In order to provide a basis for this to be achieved, the aim of this systematic review was to explore the lived experiences of Cystic Fibrosis patients and their parents, from published work in the field, in order to formulate and provide a framework for the New Zealand setting where CF patients are increasingly transitioning from paediatric to adult health care services. Literature sources included Google scholar, PubMed, PsychInfo and PROQUEST (Health and Medicine, and Nursing and Allied Health) Keywords included "Transition to adult care in cystic fibrosis", "Transition to adult care in cystic fibrosis patient perspectives" and "Transition to adult care in cystic fibrosis qualitative". The Joanna Briggs Institute qualitative study appraisal checklist was applied to assess quality of the studies. Studies that scored over 90% were included. Out of thirty-one articles appraised, twenty-two were excluded. Data extraction used the JBI-QARI tool, while thematic analysis was used to display similar findings between identified studies.

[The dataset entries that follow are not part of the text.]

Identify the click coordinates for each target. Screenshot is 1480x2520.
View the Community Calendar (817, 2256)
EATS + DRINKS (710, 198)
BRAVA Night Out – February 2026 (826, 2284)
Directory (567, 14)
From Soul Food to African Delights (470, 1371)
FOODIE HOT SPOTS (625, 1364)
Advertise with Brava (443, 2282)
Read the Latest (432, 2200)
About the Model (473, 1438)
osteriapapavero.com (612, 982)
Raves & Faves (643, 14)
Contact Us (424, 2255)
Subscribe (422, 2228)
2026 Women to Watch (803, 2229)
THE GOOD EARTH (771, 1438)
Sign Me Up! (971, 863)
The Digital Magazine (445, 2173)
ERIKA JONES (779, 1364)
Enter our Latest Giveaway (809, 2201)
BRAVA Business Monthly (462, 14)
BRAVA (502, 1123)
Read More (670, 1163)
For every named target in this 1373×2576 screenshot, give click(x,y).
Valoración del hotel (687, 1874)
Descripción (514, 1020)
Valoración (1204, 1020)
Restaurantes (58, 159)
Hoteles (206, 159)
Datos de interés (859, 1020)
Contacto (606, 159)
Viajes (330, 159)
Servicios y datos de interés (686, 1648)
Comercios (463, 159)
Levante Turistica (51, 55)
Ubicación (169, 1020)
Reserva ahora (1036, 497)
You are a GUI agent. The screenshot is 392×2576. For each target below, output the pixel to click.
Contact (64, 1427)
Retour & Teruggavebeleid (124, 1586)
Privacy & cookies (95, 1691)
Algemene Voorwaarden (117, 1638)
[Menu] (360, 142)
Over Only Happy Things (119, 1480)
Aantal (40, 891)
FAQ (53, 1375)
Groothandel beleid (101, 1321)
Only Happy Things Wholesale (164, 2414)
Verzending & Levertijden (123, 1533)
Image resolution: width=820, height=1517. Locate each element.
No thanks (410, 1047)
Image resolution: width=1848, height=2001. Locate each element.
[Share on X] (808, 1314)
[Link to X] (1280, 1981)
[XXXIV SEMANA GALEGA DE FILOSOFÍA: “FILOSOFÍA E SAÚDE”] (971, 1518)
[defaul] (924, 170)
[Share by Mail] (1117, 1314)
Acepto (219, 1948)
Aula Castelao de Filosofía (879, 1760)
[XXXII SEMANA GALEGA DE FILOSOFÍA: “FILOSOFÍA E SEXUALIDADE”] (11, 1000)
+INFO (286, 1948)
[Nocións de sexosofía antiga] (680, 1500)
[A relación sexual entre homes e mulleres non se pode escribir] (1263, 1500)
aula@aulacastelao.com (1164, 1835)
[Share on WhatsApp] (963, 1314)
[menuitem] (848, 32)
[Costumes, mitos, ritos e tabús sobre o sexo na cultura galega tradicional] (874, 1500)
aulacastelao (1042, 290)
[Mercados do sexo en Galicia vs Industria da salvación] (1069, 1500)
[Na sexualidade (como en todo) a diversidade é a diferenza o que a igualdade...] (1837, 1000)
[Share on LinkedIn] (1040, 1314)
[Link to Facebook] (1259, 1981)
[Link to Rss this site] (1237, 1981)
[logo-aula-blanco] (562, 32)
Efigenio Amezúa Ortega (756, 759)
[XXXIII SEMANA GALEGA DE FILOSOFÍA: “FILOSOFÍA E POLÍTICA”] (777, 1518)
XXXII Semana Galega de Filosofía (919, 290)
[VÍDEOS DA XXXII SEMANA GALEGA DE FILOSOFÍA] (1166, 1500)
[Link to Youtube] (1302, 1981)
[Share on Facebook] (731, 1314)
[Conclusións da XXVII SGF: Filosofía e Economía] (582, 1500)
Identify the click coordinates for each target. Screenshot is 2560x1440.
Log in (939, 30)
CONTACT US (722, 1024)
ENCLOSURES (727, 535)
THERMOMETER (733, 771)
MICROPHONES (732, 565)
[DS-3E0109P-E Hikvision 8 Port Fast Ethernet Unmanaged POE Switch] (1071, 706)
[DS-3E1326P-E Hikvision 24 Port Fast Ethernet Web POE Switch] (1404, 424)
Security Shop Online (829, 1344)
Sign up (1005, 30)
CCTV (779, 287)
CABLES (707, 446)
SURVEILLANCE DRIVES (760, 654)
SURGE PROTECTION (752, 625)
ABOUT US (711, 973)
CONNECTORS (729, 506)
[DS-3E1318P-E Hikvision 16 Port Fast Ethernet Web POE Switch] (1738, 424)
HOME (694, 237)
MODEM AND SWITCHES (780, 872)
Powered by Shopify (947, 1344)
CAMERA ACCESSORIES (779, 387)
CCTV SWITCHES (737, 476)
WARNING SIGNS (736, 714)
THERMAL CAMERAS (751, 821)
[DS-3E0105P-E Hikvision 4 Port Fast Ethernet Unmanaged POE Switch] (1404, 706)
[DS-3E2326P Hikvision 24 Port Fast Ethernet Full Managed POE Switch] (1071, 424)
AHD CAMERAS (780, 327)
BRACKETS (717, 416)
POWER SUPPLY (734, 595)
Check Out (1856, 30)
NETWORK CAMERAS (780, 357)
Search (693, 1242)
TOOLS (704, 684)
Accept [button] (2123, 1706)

Results from the literature identified four main themes about the transition process were consistently identified as "independence and responsibility", "continuity of care", "quality of relationships" and "education and training". Patients generally found that transitioning into adult services required more independence and a greater responsibility for their own health care. Negative transition experiences included a lack of continuity of care between services and a breakdown in patient relationships with their paediatric teams. An important finding from the analysis was that patients felt health care professionals, particularly in the adult services, needed more education and training on CF to provide them optimal care.
The findings of this study highlight issues of the current transition process for CF patients into adult care, specifically the lack of continuity of care between the services, the fractured Transition to Adult Services for CF Patients relationships with their paediatric team and the lack of well-educated staff members in adult services. These CF-specific findings concur with literature involving patients with other chronic conditions where patients often have problematic transition experiences due to similar issues resulting in patients and their families feeling unsupported under adult care. Further research into individualised transition programmes in the New Zealand setting should be carried out to provide rationale for health care professionals to use when caring for CF patients.